The operation of the archives

The primary function of the archives is for scientists to present research results. Frequently, but not always, these are papers that will be published in traditional journals later. Papers for the archives are prepared in the usual manner. Many physicists use the TeX format, which has particularly good support for mathematics, but other formats, such as PostScript, or HMTL are also used. Graphs and data can be embedded in the text or provided as separate files.

The actual submission of a paper to an archive can be by electronic mail, file transfer using the FTP protocol, or via a web form. In each case, the author provides the paper, a short abstract, and a standard set of indexing metadata. Processing by the archive is entirely automatic. The archives provide a search service based on electronic mail, a web-based search system, and a notification service to subscribers, which also uses electronic mail. The search options include searching one or many of the archives. Readers can search by author and title, or search the full text of the abstracts.

As this brief description shows, the technology of the archives is straightforward. They use the standard formats, protocols, and networking tools that researchers know and understand. The user interfaces have been designed to minimize the effort required to maintain the archive. Authors and readers are expected to assist by installing appropriate software on their own computers, and by following the specified procedures.

The economic model

This is an open access system. The cost of maintaining the service is funded through annual grants from the National Science Foundation and the Department of Energy. Authors retain copyright in their papers. Indeed, about the only mention of copyright in the archive instructions is buried in a page of disclaimers and acknowledgments.

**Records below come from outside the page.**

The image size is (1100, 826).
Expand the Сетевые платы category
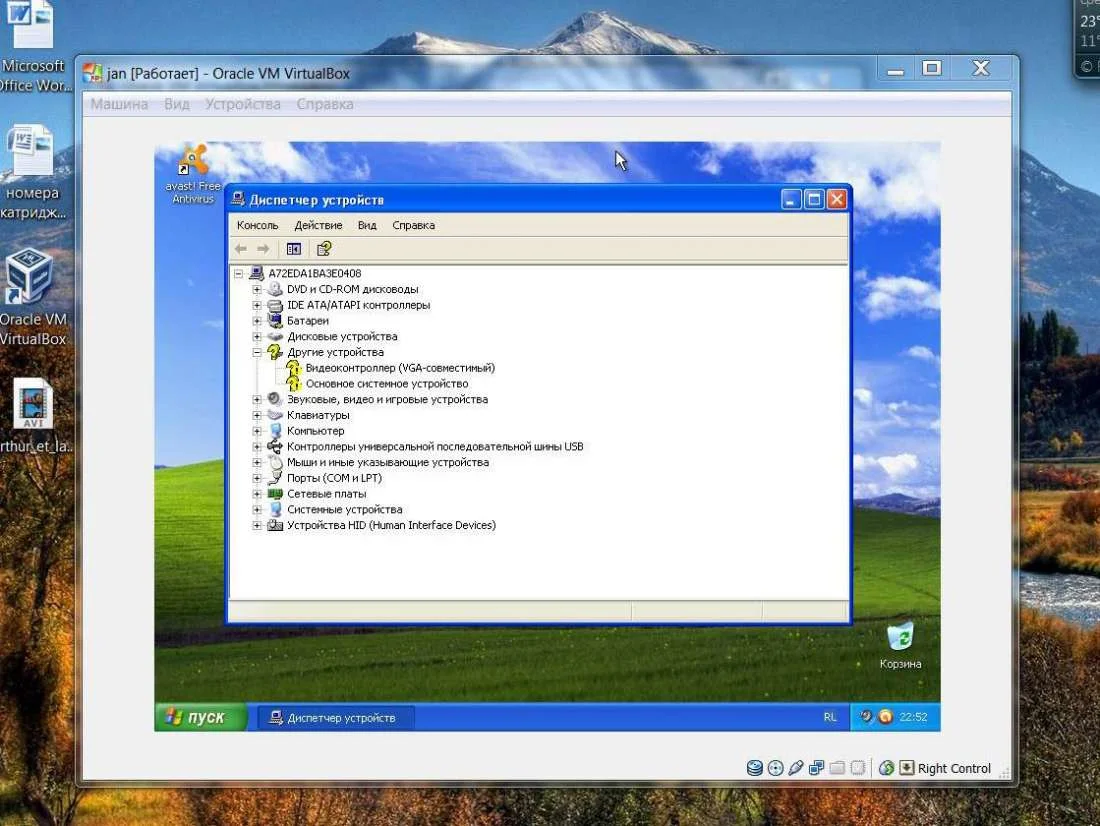point(257,494)
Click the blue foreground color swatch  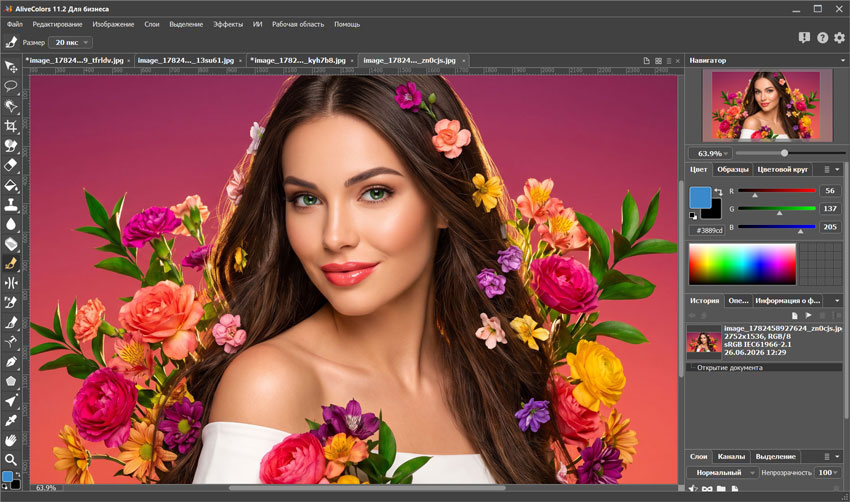699,197
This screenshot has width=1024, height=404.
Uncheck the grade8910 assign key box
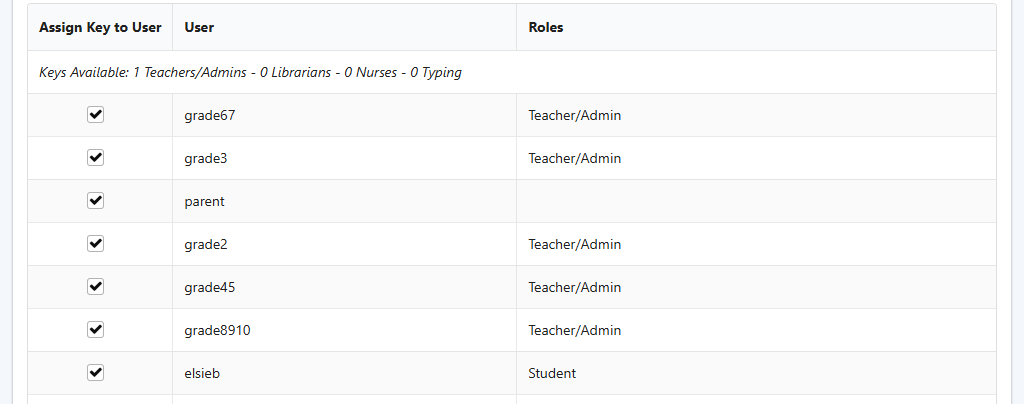tap(96, 330)
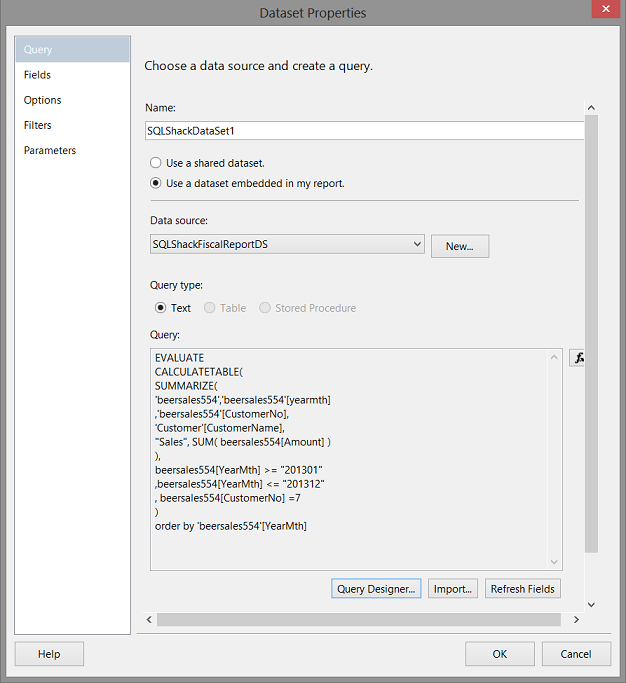Select "Use a shared dataset" option
The width and height of the screenshot is (626, 683).
click(155, 162)
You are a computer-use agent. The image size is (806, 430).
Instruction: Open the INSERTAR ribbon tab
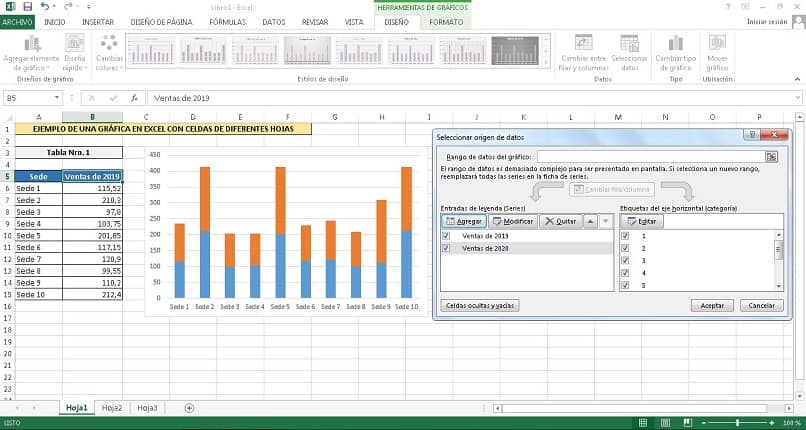coord(98,22)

As Ginsparg writes, "Many of the lessons learned from these systems should carry over to other fields of scholarly publication, i.e. those wherein authors are writing not for direct financial remuneration in the form of royalties, but rather primarily to communicate information (for the advancement of knowledge, with attendant benefits to their careers and professional reputations)."

The World Wide Web

The World Wide Web, or "the web" as it is colloquially called, has been one of the great successes in the history of computing. It ranks with the development of word processors and spread sheets as a definitive application of computing. The web and its associated technology have been crucial to the rapid growth of digital libraries. This section gives a basic overview of the web and its underlying technology. More details of specific aspects are spread throughout the book.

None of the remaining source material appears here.